▶ **JOB**: Arrange the lines as a JSON list of strings, one string per line. Begin at the line that has "This screenshot has" and stop after the line that has "coordinates (347, 20).", skipping any blank lines and leaving out the pictures.

▶ **RECORDS PROVIDED**:
########

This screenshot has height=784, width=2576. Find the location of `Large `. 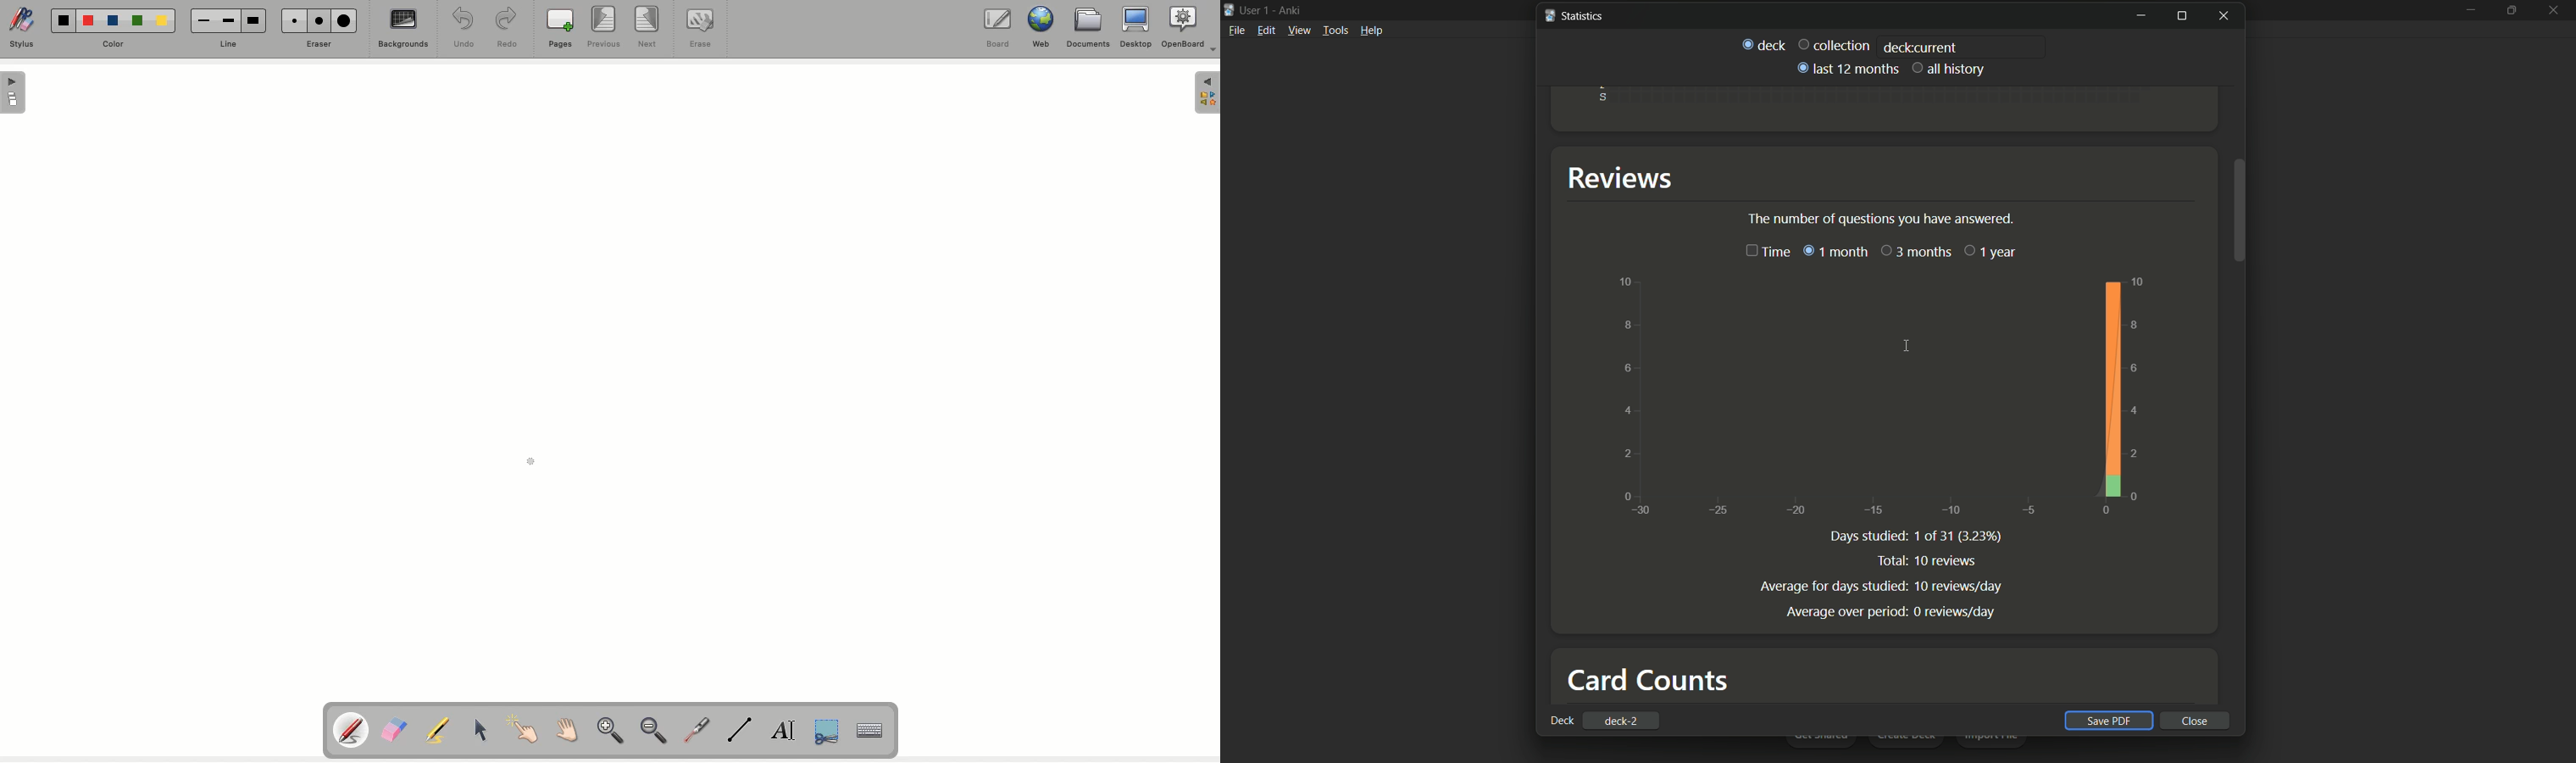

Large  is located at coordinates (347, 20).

########

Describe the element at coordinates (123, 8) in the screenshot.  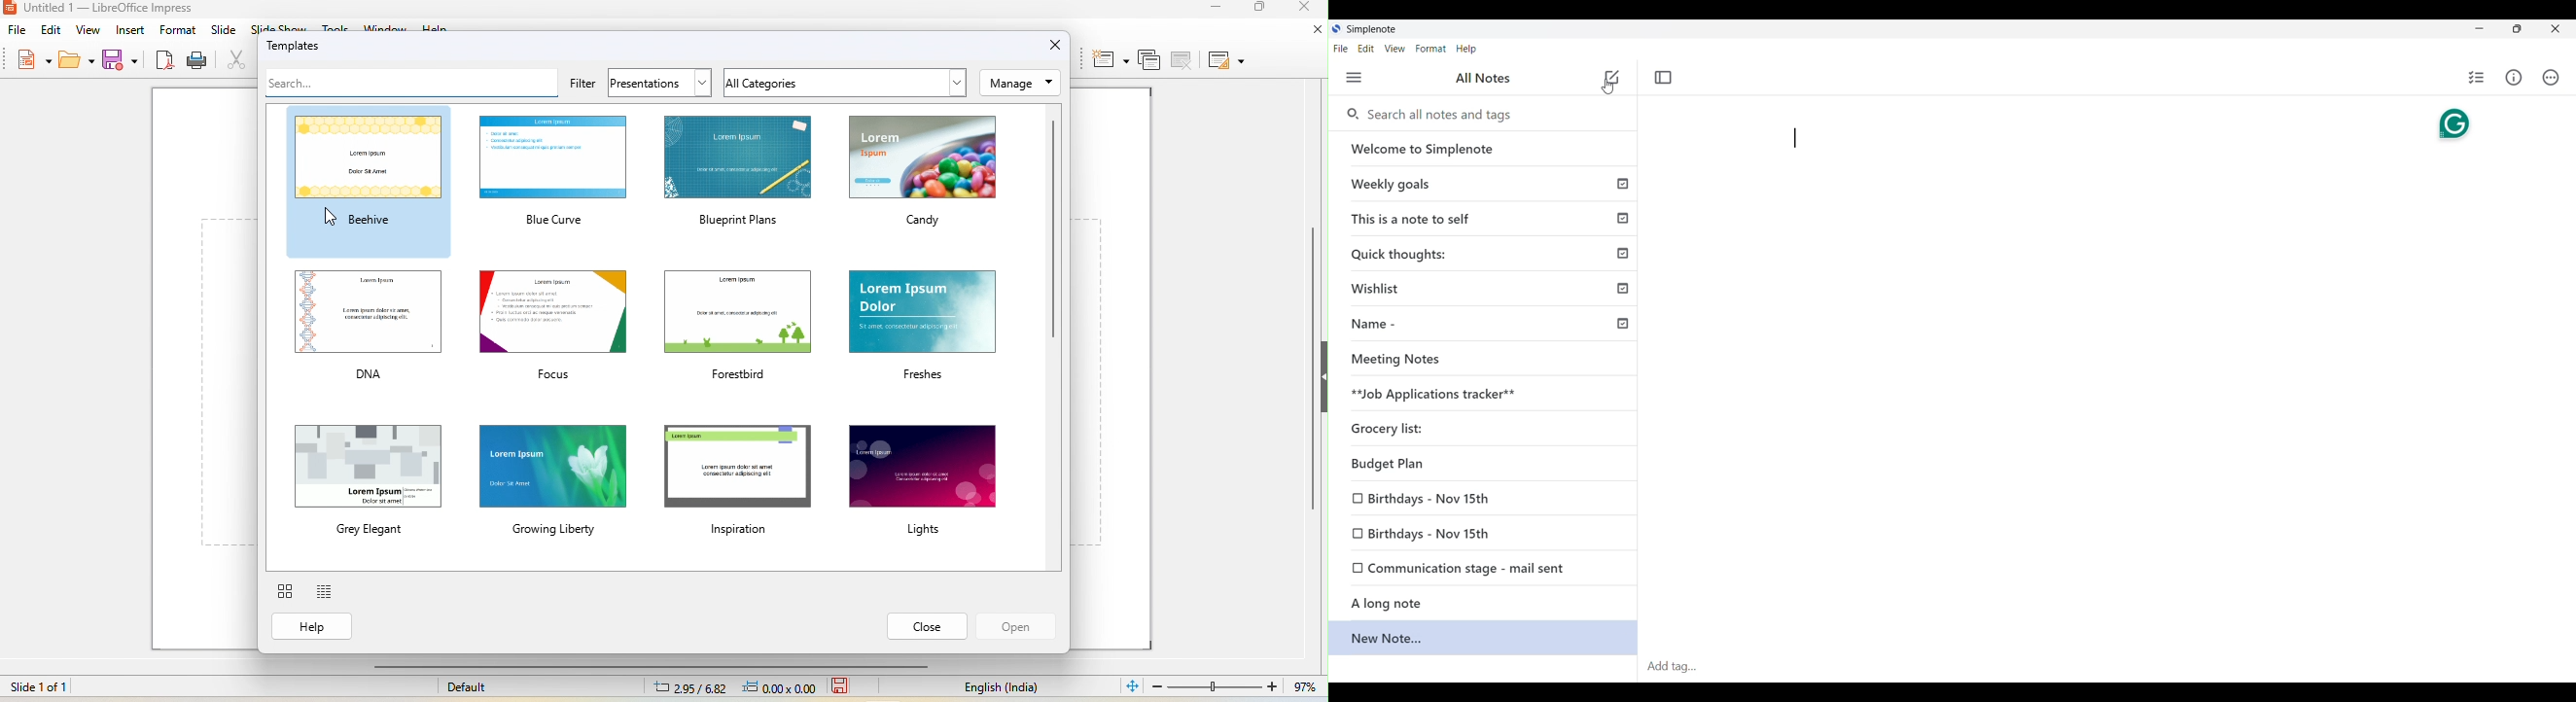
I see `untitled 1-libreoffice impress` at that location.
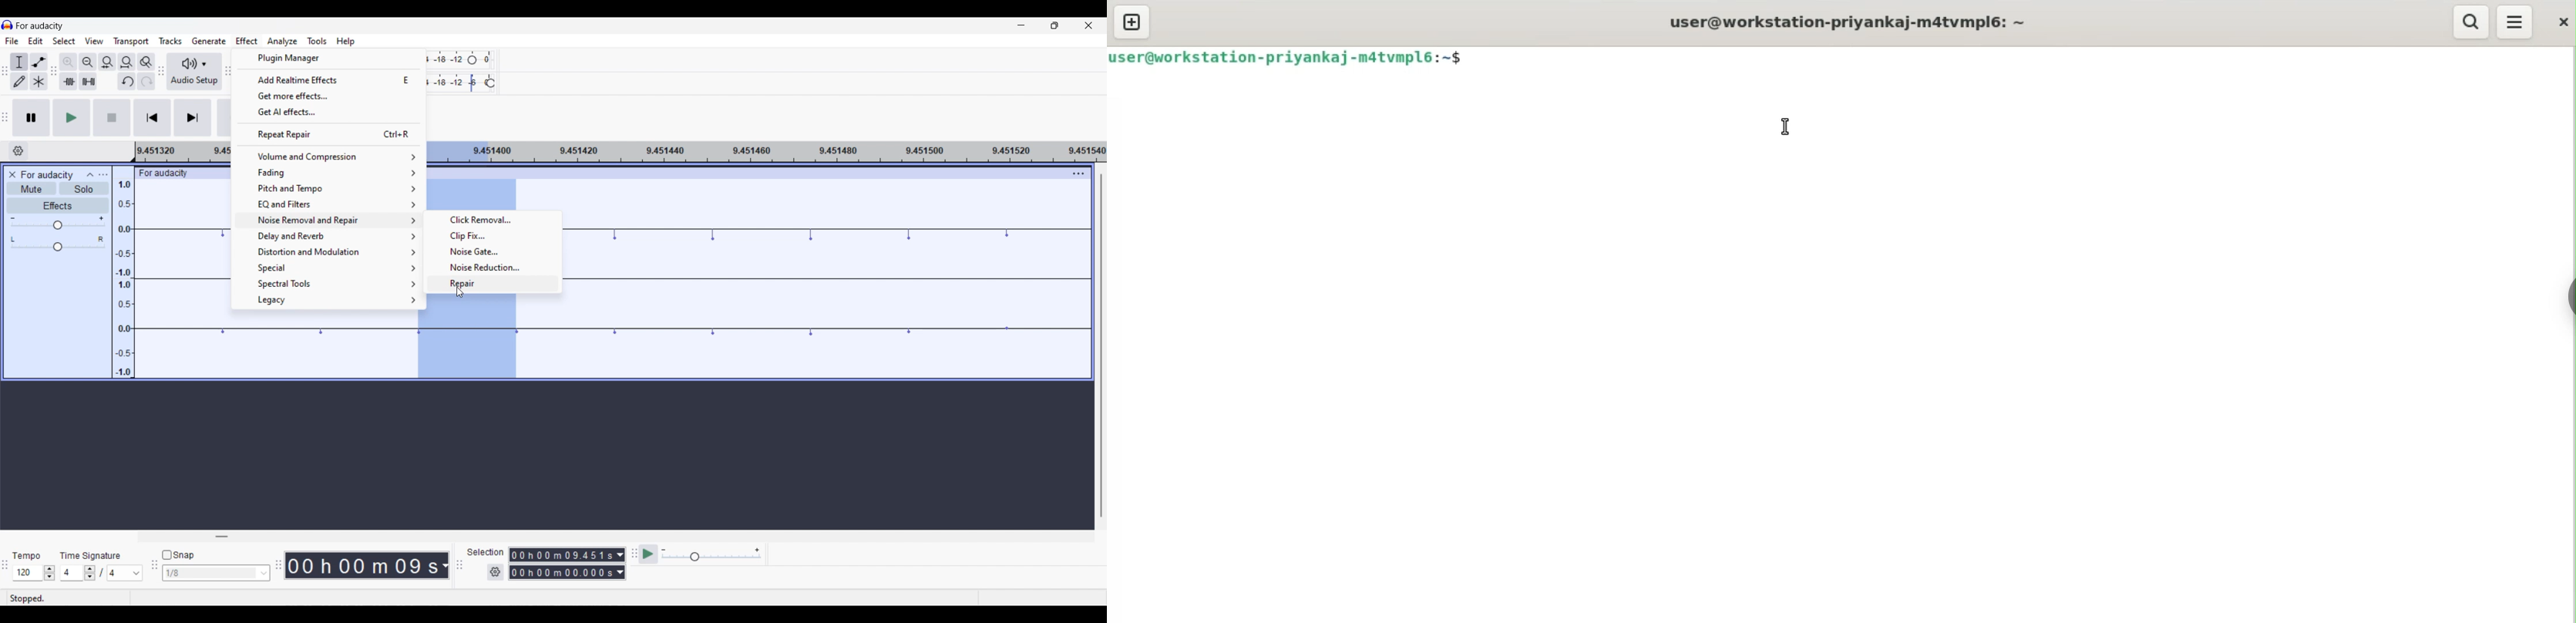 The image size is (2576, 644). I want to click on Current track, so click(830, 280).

########

▶ **ANSWER TO THIS PROBLEM**:
[
  "This screenshot has height=784, width=2576. Find the location of `Large `. ",
  "Large  is located at coordinates (347, 20)."
]